Crédits : Imgorthand / iStock

Le célèbre mal des transports (ou cinétose) est le résultat pas très agréable d’une véritable confusion qui s’installe dans votre cerveau. Que se passe-t-il réellement ? Et comment y remédier ?

Cela vous est-il peut-être déjà arrivé. Vous êtes en voiture, côté passager ou à l’arrière lors d’un trajet en voiture. Et soudain, le malaise s’installe. Vous vous sentez nauséeux, pris de vertiges. Il se peut même que vous ressentiez le besoin de vomir. En d’autres termes : vous avez le mal des transports. Les chercheurs pensent que cette “condition” résulte du fait que nous, êtres humains, ne voyageons par voitures, bateaux, bus (et autres) que depuis très peu de temps. D’un point de vue évolutif, bien sûr. Aussi, nos cerveaux ne sont pas encore complètement adaptés. Mais alors, que se passe-t-il réellement ?

Immobile ? En mouvement ?

Lorsque nous nous déplaçons dans un moyen de transport, nos corps restent immobiles. Et nous le sommes bel et bien techniquement. En revanche, les capteurs d’équilibre installés dans notre oreille interne “ressentent” autre chose : nous sommes en mouvement. Le cerveau fait alors face à une contradiction : nous sommes à la fois immobiles et en mouvement. Il se pense alors comme “empoisonné” et nous envoie un signal. On se sent nauséeux, on ressent l’envie de vomir. C’est le moyen trouvé par notre organe pour nous prévenir que “quelque chose ne tourne pas rond”.

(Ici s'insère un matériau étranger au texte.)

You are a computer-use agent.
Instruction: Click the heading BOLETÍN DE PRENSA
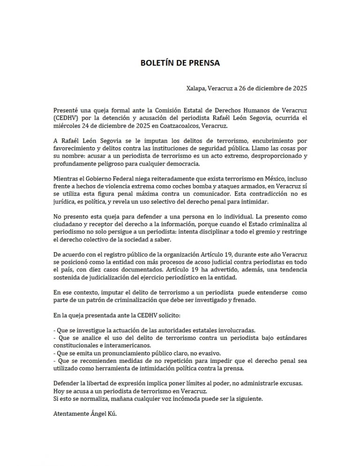[180, 62]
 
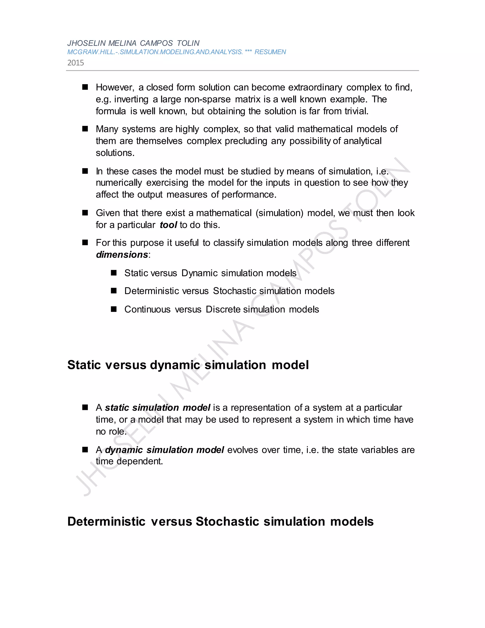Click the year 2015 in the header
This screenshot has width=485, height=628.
[x=76, y=63]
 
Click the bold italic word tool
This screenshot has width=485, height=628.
[x=168, y=225]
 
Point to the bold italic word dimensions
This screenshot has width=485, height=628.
[x=122, y=255]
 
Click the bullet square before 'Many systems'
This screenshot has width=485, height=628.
[x=85, y=129]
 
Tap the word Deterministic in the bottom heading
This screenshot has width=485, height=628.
[x=106, y=521]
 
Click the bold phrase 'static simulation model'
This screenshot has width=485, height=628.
[x=158, y=408]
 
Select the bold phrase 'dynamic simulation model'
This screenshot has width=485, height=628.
[x=164, y=450]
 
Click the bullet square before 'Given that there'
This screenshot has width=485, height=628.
[x=85, y=213]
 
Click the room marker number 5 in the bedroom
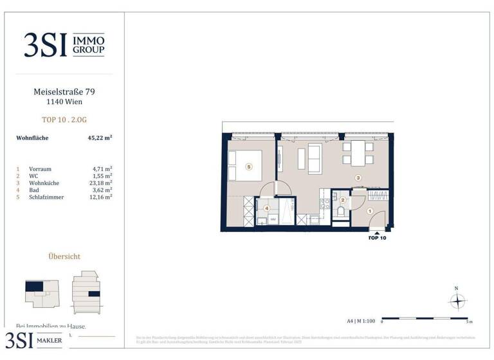click(249, 166)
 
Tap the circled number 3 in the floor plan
click(358, 178)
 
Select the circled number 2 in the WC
click(343, 200)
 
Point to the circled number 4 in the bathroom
click(266, 208)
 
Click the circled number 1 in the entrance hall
click(369, 211)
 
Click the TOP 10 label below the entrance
click(377, 238)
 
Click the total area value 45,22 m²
click(100, 138)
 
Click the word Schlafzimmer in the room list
click(47, 197)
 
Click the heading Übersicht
click(64, 256)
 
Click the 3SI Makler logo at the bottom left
click(35, 340)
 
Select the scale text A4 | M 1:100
click(360, 320)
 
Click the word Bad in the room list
click(34, 190)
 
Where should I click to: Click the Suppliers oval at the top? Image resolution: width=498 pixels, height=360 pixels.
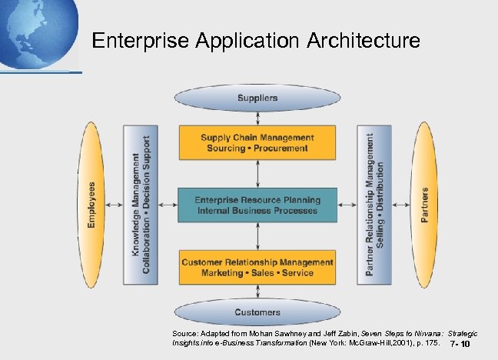pos(257,98)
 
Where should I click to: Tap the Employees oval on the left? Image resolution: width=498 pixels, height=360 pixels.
pos(91,204)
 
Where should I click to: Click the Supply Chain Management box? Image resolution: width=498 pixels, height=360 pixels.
pos(257,143)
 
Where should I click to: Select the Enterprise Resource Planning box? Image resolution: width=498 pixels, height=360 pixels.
pos(257,205)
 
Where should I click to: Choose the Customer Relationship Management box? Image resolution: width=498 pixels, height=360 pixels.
pos(257,267)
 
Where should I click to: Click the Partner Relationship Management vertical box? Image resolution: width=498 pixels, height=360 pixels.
pos(374,204)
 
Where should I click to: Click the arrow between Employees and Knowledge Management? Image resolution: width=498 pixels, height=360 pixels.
pos(115,205)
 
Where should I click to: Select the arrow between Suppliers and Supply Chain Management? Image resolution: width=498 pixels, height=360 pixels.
pos(257,117)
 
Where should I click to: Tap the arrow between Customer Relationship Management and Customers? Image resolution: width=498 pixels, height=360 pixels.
pos(257,292)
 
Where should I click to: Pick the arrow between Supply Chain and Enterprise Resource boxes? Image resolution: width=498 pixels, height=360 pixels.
pos(257,174)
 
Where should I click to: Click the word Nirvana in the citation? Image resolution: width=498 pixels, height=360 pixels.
pos(423,332)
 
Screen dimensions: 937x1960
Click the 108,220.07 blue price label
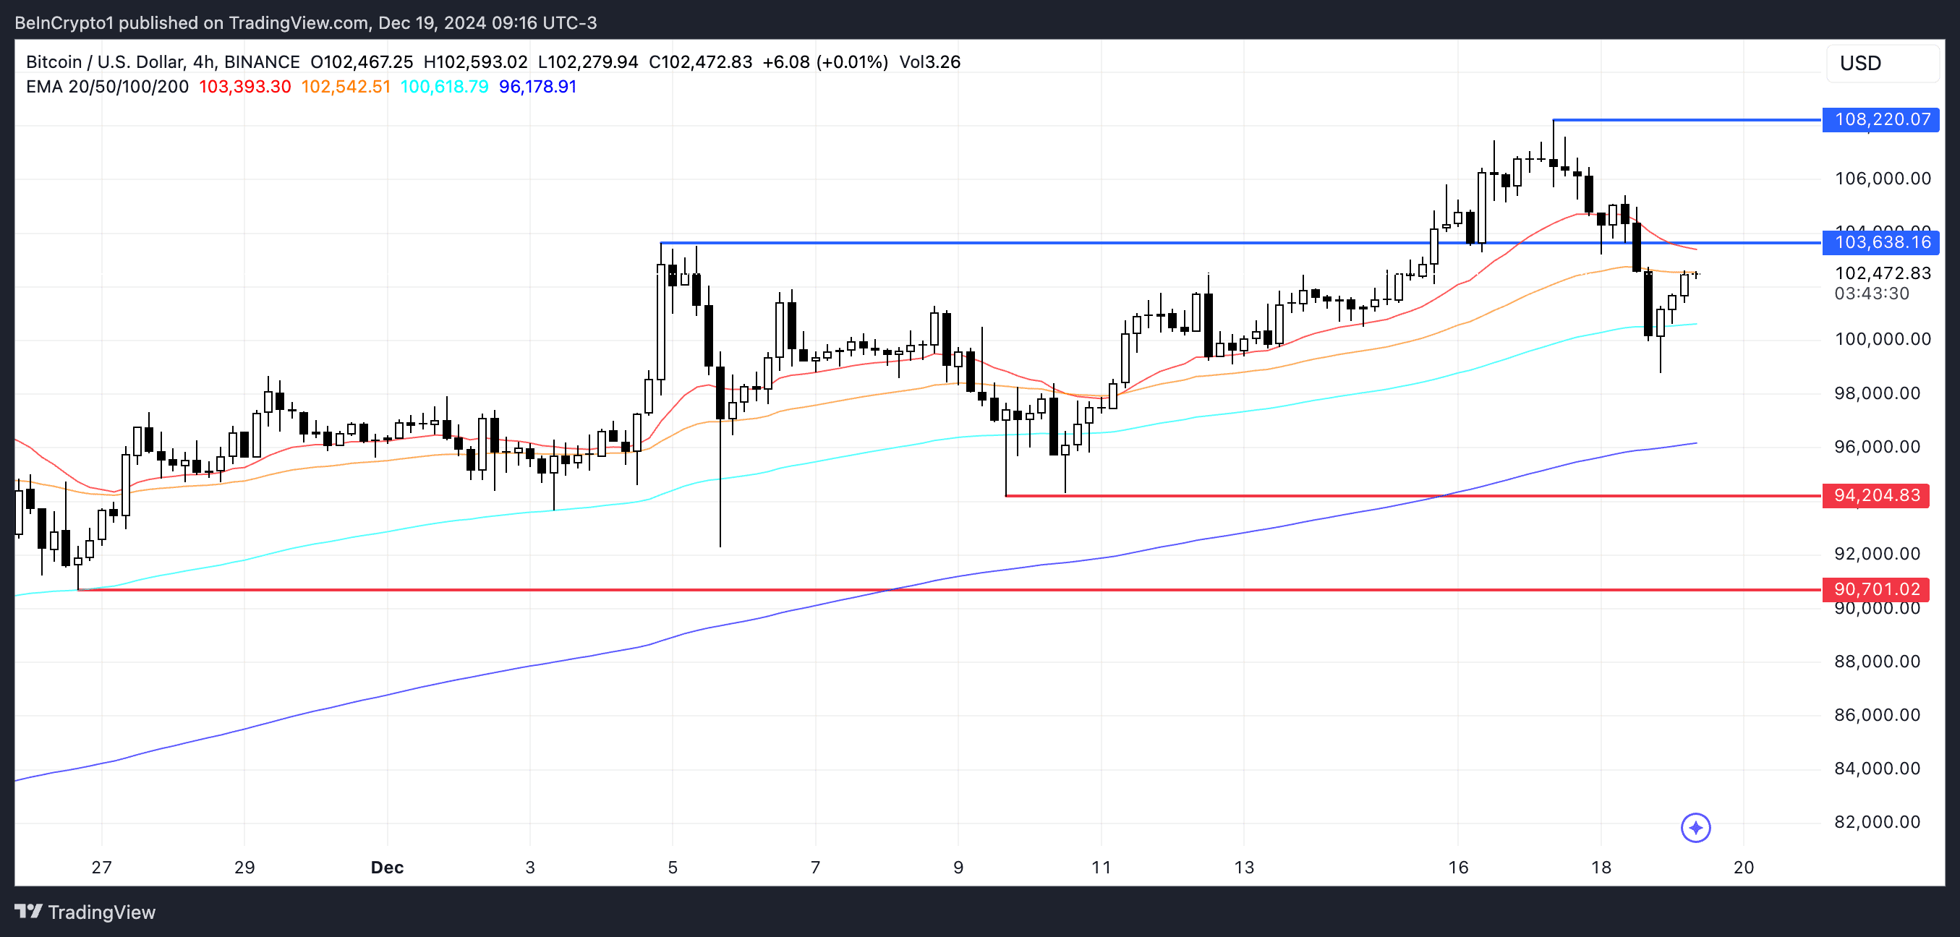(x=1881, y=119)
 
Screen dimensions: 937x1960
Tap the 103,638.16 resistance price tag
(x=1881, y=243)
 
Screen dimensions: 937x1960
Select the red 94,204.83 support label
(x=1876, y=496)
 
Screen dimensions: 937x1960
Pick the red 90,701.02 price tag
(x=1876, y=589)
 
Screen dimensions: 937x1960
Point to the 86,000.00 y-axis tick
(x=1877, y=715)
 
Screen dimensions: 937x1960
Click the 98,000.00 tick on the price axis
(x=1877, y=393)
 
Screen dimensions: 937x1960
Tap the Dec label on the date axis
(x=386, y=867)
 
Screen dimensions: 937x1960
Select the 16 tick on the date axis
(x=1458, y=867)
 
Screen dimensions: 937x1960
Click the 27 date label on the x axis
(x=101, y=867)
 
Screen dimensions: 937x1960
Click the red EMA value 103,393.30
(x=245, y=87)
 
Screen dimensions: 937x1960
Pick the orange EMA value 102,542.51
(x=346, y=87)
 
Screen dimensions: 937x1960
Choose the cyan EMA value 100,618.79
(x=444, y=87)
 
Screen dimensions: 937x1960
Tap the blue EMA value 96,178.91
(x=538, y=87)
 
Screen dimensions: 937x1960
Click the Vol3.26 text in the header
(x=930, y=62)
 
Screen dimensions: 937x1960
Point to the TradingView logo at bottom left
(x=85, y=912)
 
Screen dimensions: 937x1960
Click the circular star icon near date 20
(x=1695, y=828)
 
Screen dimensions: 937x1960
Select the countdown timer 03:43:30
(x=1872, y=294)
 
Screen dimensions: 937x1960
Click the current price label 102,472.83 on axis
(x=1883, y=273)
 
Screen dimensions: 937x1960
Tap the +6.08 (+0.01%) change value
(x=825, y=62)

Dès que le cerveau est perturbé par quelque chose comme ça, il dit, oh, je ne sais pas quoi faire, alors soyez malade, juste au cas où“, explique en effet le neuroscientifique Dean Burnett, de l’Université de Cardiff au Royaume-Uni. “En conséquence, nous avons le mal des transports parce que le cerveau craint constamment d’être empoisonné“.

malade voiture
Malade en voiture ? Votre cerveau envoie un signal. Crédits : istock

Rassurez son cerveau

En toute connaissance de chose, plusieurs solutions s’offrent à nous pour endiguer le problème. Si une partie de notre cerveau pense que nous sommes immobiles, le meilleur moyen reste de le “rassurer”. Aussi, il est conseiller de laisser tomber votre livre, portable ou console pour se concentrer sur la route. En constatant que nous sommes réellement en mouvement, que nous nous déplaçons dans l’espace, notre cerveau se sentira moins désemparé.

C’est notamment pourquoi celles et ceux qui conduisent ont très peu de chances d’avoir le mal des transports. Concentré.e.s sur la route, les conducteurs et conductrices informent sans cesse (ou presque) leur cerveau qu’il y a effectivement un déplacement dans l’espace.